— Description of the task —
Repeat the records below word for word.

— Dataset extract —

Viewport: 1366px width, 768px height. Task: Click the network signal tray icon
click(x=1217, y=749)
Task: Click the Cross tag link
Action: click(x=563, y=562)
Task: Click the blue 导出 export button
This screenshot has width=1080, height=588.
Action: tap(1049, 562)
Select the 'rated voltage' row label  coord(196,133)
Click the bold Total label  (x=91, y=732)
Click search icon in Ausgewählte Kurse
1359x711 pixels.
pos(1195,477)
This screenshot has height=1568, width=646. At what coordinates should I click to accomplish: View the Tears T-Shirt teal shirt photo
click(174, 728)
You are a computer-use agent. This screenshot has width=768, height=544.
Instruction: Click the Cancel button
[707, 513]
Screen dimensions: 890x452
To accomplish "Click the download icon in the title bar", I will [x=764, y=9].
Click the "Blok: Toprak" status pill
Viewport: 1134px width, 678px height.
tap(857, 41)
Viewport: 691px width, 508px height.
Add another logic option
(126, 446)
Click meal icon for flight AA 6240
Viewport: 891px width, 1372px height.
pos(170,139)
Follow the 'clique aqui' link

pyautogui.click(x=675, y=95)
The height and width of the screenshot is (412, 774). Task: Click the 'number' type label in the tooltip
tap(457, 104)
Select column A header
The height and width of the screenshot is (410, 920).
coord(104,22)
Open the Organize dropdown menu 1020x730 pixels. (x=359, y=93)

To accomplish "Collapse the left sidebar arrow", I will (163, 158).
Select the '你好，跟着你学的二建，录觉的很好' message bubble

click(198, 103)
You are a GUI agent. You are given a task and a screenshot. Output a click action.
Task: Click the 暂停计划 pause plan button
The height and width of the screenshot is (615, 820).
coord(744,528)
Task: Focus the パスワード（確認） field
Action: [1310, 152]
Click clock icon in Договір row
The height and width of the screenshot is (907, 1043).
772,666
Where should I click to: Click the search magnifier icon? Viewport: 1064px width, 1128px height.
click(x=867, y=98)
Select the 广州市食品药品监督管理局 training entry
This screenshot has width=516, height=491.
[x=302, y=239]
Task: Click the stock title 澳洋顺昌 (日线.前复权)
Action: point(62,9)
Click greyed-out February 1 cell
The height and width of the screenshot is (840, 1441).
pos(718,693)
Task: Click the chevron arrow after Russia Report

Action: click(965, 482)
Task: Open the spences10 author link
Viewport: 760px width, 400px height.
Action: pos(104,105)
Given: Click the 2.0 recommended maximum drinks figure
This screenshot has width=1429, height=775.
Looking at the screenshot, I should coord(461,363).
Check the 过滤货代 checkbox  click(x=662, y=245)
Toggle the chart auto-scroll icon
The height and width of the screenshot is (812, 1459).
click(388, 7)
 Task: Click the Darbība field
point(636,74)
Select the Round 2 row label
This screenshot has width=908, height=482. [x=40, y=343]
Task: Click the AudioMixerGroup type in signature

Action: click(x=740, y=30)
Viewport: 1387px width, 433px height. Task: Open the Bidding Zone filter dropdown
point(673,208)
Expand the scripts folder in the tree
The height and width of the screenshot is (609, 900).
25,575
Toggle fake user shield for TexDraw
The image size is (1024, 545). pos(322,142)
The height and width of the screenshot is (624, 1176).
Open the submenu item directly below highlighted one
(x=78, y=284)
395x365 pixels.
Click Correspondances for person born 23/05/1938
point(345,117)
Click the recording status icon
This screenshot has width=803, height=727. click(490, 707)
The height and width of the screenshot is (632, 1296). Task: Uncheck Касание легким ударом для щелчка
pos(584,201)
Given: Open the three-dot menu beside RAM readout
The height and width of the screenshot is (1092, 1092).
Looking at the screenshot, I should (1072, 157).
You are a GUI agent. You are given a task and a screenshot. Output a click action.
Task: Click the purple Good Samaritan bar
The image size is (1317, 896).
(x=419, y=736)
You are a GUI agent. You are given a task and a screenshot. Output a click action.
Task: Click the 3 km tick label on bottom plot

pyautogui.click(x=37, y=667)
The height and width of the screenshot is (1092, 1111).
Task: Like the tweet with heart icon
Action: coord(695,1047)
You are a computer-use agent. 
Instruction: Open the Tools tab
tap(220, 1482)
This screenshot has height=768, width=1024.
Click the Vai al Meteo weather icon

— Written answer —
Viewport: 1366px width, 768px height. Task: Click the network signal tray icon
click(x=1217, y=749)
Task: Click the Cross tag link
Action: click(x=563, y=562)
Task: Click the blue 导出 export button
This screenshot has width=1080, height=588.
Action: tap(1049, 562)
Select the 'rated voltage' row label  coord(196,133)
Click the bold Total label  (x=91, y=732)
Click search icon in Ausgewählte Kurse
1359x711 pixels.
pos(1195,477)
This screenshot has height=1568, width=646. At what coordinates should I click to accomplish: View the Tears T-Shirt teal shirt photo
click(174, 728)
You are a computer-use agent. This screenshot has width=768, height=544.
Instruction: Click the Cancel button
[707, 513]
Screen dimensions: 890x452
To accomplish "Click the download icon in the title bar", I will [x=764, y=9].
Click the "Blok: Toprak" status pill
Viewport: 1134px width, 678px height.
tap(857, 41)
Viewport: 691px width, 508px height.
Add another logic option
(126, 446)
Click meal icon for flight AA 6240
Viewport: 891px width, 1372px height.
pos(170,139)
Follow the 'clique aqui' link

pyautogui.click(x=675, y=95)
The height and width of the screenshot is (412, 774). Task: Click the 'number' type label in the tooltip
tap(457, 104)
Select column A header
The height and width of the screenshot is (410, 920).
coord(104,22)
Open the Organize dropdown menu 1020x730 pixels. (x=359, y=93)

To accomplish "Collapse the left sidebar arrow", I will (163, 158).
Select the '你好，跟着你学的二建，录觉的很好' message bubble

click(198, 103)
You are a GUI agent. You are given a task and a screenshot. Output a click action.
Task: Click the 暂停计划 pause plan button
The height and width of the screenshot is (615, 820).
coord(744,528)
Task: Focus the パスワード（確認） field
Action: [1310, 152]
Click clock icon in Договір row
The height and width of the screenshot is (907, 1043).
772,666
Where should I click to: Click the search magnifier icon? Viewport: 1064px width, 1128px height.
click(x=867, y=98)
Select the 广州市食品药品监督管理局 training entry
This screenshot has width=516, height=491.
[x=302, y=239]
Task: Click the stock title 澳洋顺昌 (日线.前复权)
Action: point(62,9)
Click greyed-out February 1 cell
The height and width of the screenshot is (840, 1441).
pos(718,693)
Task: Click the chevron arrow after Russia Report

Action: click(965, 482)
Task: Open the spences10 author link
Viewport: 760px width, 400px height.
Action: pos(104,105)
Given: Click the 2.0 recommended maximum drinks figure
This screenshot has width=1429, height=775.
Looking at the screenshot, I should coord(461,363).
Check the 过滤货代 checkbox  click(x=662, y=245)
Toggle the chart auto-scroll icon
The height and width of the screenshot is (812, 1459).
click(388, 7)
 Task: Click the Darbība field
point(636,74)
Select the Round 2 row label
This screenshot has width=908, height=482. [x=40, y=343]
Task: Click the AudioMixerGroup type in signature

Action: click(x=740, y=30)
Viewport: 1387px width, 433px height. Task: Open the Bidding Zone filter dropdown
point(673,208)
Expand the scripts folder in the tree
The height and width of the screenshot is (609, 900).
25,575
Toggle fake user shield for TexDraw
The image size is (1024, 545). pos(322,142)
The height and width of the screenshot is (624, 1176).
Open the submenu item directly below highlighted one
(x=78, y=284)
395x365 pixels.
Click Correspondances for person born 23/05/1938
point(345,117)
Click the recording status icon
This screenshot has width=803, height=727. click(490, 707)
The height and width of the screenshot is (632, 1296). Task: Uncheck Касание легким ударом для щелчка
pos(584,201)
Given: Open the three-dot menu beside RAM readout
The height and width of the screenshot is (1092, 1092).
Looking at the screenshot, I should (1072, 157).
You are a GUI agent. You are given a task and a screenshot. Output a click action.
Task: Click the purple Good Samaritan bar
The image size is (1317, 896).
(x=419, y=736)
You are a GUI agent. You are given a task and a screenshot. Output a click action.
Task: Click the 3 km tick label on bottom plot

pyautogui.click(x=37, y=667)
The height and width of the screenshot is (1092, 1111).
Task: Like the tweet with heart icon
Action: coord(695,1047)
You are a computer-use agent. 
Instruction: Open the Tools tab
tap(220, 1482)
This screenshot has height=768, width=1024.
Click the Vai al Meteo weather icon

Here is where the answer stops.